A proof of the Cauchy–Schwarz inequality, and what it really says about "angle."
Orthogonal projection onto a subspace as the unique best approximation.
Gram–Schmidt: a recipe that turns any basis into an orthonormal one, worked end-to-end.
The function-space example $\langle f, g \rangle = \int_a^b f g \, dx$ — the bridge to Fourier analysis.
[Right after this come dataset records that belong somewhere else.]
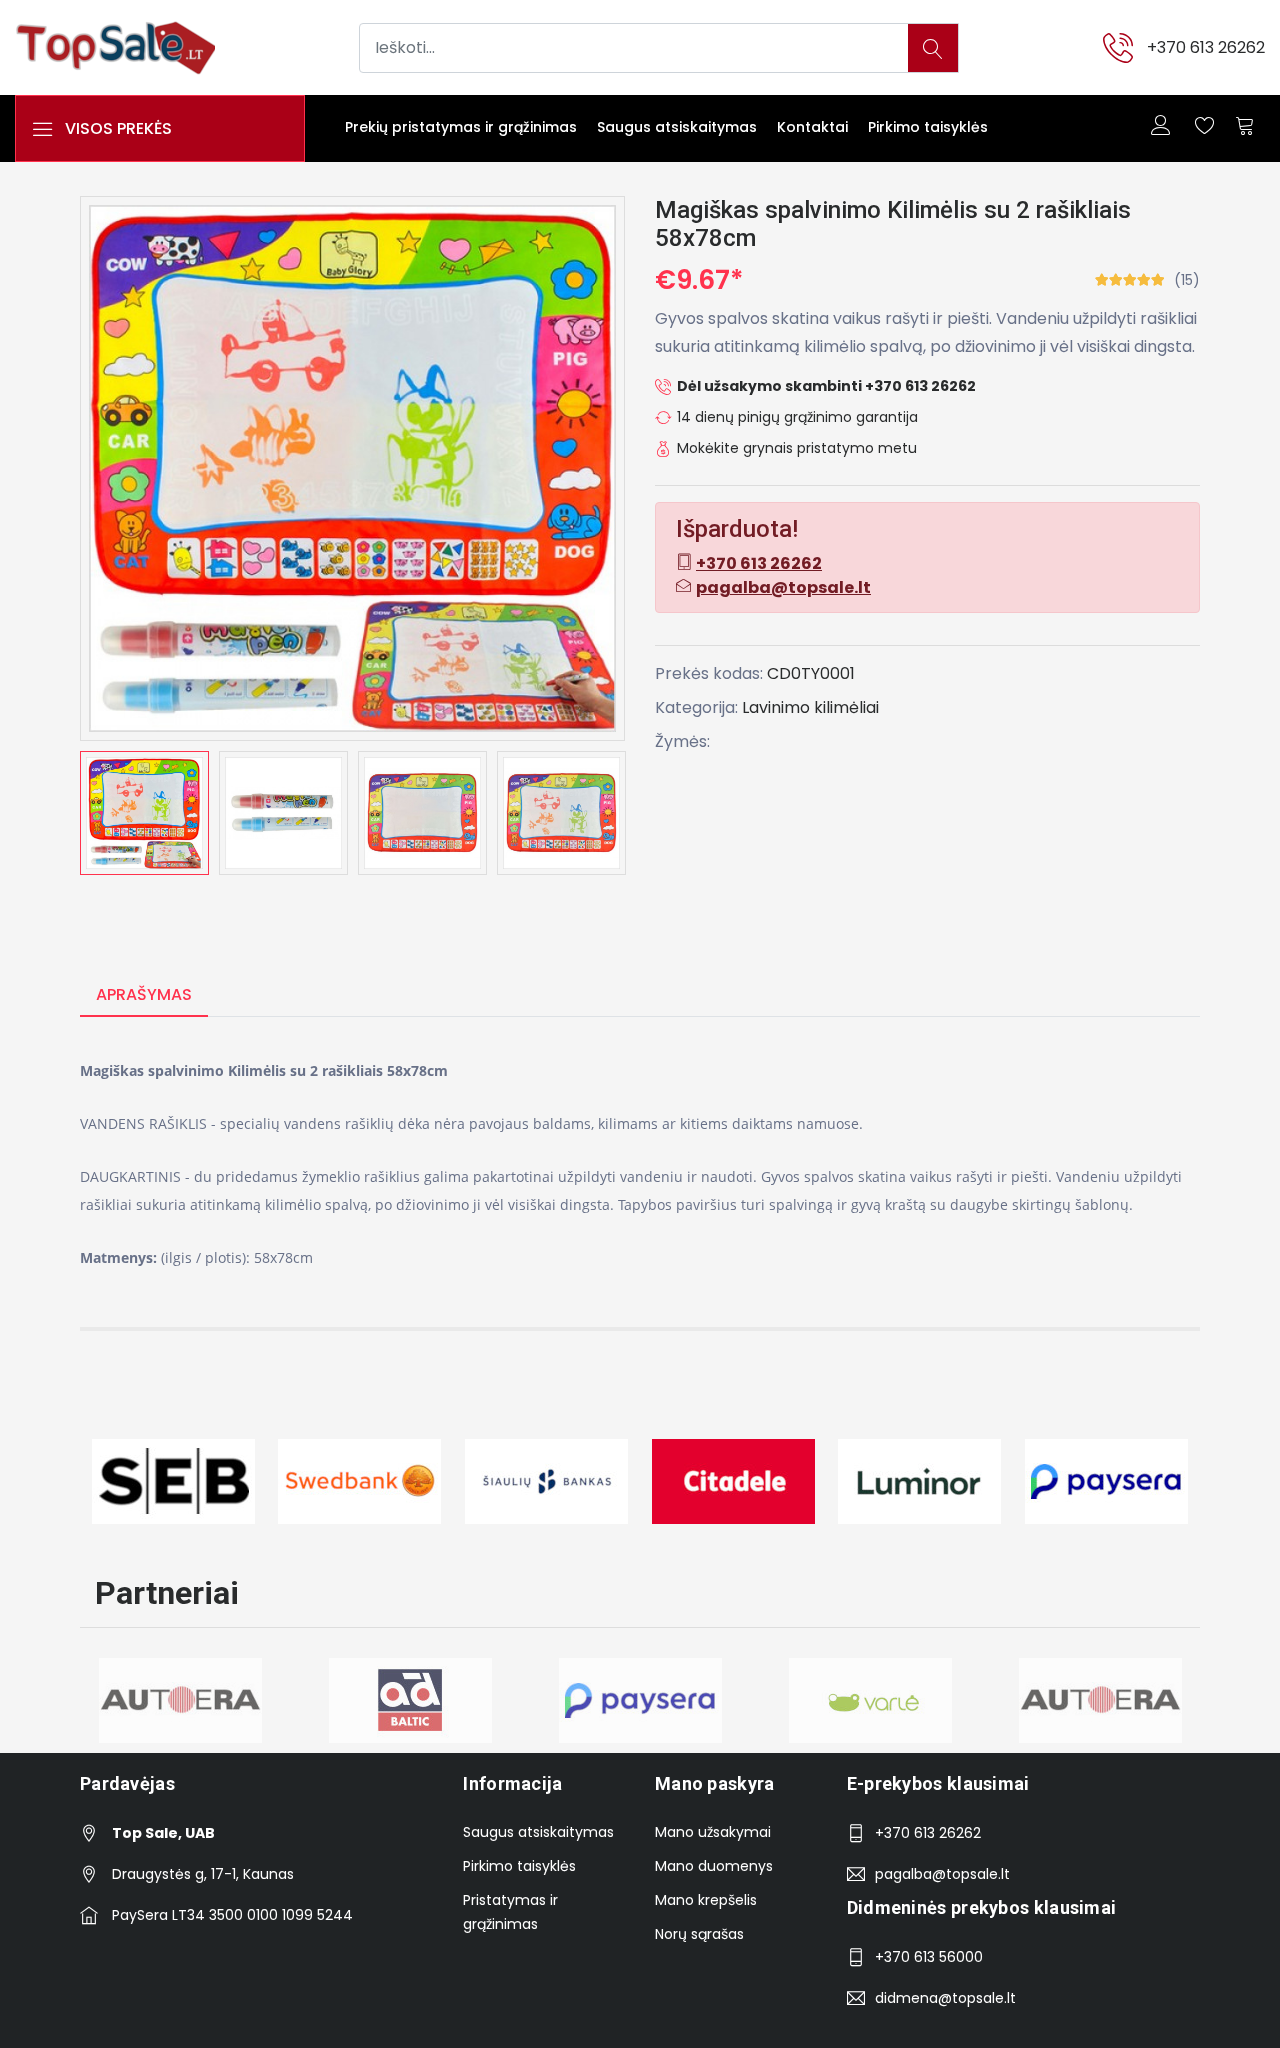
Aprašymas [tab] (144, 994)
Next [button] (655, 813)
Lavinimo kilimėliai (810, 707)
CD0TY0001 (811, 673)
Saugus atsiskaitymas (677, 127)
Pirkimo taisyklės (928, 127)
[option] (144, 813)
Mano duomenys (714, 1866)
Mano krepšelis (706, 1900)
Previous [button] (50, 813)
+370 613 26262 (1206, 47)
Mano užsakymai (713, 1832)
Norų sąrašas (699, 1934)
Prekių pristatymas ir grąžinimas (461, 127)
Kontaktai (812, 127)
1. Why generalize the dot product?

In $\mathbb{R}^n$ the dot product $\mathbf{u} \cdot \mathbf{v} = u_1 v_1 + u_2 v_2 + \cdots + u_n v_n$ does two jobs at once. Numerically, it's a single scalar you can compute coordinate by coordinate. Geometrically, it tells you how much two vectors point the same way — it gives you length ($\|\mathbf{v}\|^2 = \mathbf{v} \cdot \mathbf{v}$), angle ($\cos\theta = \mathbf{u}\cdot\mathbf{v}/\|\mathbf{u}\|\|\mathbf{v}\|$), and orthogonality (the dot product is zero).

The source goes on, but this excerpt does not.